Beginning this Tuesday, writes the South Florida Sun-Sentinel, Florida's
insurance crisis takes center stage,...when legislators convene for a special session devoted solely to the state's property insurance mess and how to get out of it.
Along with higher costs for reinsurance resulting from the disastrous 2004 and 2005 hurricane seasons, which caused $35.9 billion in insured losses, beleaguered homeowners across the state are also being squeezed in other ways. According to the Sun-Sentinel, Floridians are
paying extra charges to bail out three state insurance safety nets: Citizens Property Insurance Corp., the state's insurer of last resort; the Florida Hurricane Catastrophe Fund, which offers cheaper reinsurance to Florida insurers; and the Florida Insurance Guaranty Association, which pays claims for bankrupt insurers.
In addition to two surcharges for Citizens, Florida property owners will pay a 1 percent assessment -- $10 for every $1,000 of annual premium paid -- for the next 10 years on all home, automobile, health and life insurance policies to cover a $1.55 billion deficit in the Florida Hurricane Catastrophe Fund after the 2005 hurricanes. And there are two separate, one-time assessments of 2 percent each for the Florida Insurance Guaranty Association that property owners insured by private companies must pay. Citizens' customers are exempt because Citizens isn't a private company....
Citizens, an offshoot of the agency started after Hurricane Andrew to serve as a safety net for Florida's property owners, is now the largest home and condominium insurer statewide. Its growth has been spurred by insurance companies going bankrupt or opting to drop policyholders at renewal time.

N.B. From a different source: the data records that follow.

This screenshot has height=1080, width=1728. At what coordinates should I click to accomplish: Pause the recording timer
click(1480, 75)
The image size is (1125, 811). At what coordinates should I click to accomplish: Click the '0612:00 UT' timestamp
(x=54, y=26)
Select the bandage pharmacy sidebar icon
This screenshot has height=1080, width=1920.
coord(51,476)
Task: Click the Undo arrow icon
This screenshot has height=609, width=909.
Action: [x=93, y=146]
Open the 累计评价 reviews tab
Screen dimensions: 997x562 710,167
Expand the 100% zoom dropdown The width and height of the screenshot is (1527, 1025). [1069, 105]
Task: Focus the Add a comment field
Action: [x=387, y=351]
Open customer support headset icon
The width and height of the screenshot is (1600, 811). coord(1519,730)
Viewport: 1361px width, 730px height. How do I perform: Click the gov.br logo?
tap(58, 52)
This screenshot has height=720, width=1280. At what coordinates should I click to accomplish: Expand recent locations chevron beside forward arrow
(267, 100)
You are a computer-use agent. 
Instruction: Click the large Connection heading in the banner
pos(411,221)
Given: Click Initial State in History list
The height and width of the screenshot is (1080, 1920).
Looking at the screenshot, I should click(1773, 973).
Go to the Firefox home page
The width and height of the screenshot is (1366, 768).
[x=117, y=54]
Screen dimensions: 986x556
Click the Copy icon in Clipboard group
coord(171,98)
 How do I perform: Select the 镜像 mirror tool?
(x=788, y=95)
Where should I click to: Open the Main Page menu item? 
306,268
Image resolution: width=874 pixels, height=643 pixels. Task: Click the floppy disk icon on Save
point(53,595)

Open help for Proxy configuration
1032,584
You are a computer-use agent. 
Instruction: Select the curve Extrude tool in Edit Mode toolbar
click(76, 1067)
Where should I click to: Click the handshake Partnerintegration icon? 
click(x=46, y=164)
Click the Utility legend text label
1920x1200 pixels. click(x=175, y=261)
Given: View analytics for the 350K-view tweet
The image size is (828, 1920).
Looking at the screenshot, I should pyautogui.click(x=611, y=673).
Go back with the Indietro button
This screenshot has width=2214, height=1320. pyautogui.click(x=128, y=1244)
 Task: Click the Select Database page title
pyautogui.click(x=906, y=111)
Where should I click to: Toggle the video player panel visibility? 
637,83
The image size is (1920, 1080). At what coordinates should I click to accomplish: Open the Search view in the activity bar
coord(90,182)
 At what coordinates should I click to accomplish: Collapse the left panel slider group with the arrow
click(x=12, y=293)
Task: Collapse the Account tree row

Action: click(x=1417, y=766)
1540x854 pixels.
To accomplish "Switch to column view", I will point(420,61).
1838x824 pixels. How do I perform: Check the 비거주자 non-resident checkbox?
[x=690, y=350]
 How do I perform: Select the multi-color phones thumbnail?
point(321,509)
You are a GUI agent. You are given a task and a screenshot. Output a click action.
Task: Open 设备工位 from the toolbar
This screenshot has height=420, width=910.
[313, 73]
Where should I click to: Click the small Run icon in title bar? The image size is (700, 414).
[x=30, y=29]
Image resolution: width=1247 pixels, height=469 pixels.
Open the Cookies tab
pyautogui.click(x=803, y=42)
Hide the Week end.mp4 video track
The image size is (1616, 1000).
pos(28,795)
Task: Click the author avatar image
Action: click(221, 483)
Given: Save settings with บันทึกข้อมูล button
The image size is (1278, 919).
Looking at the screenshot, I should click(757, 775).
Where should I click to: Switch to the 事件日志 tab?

For the thousands of Floridians running out of options for private insurers, Citizens is the only way to get coverage.
If history is anything to go by, the crisis in Florida, which stems from mismanagement and poor planning, a lack of accountability, myriad conflicts of interest, political opportunism, moral hazard, and the unintended consequences of government actions, will end up costing many people -- most likely taypayers across the state -- a lot of money.
What's more, it is unlikely to be a one-off development.
With a host of similarly deficient federal, state, and local government safety nets in place across the nation, including a vast assortment of loan guarantee programs and various state-run insurers of last resort (ILRs), it's only a matter of time before an armada of financial hurricanes begins to wreak widespread havoc.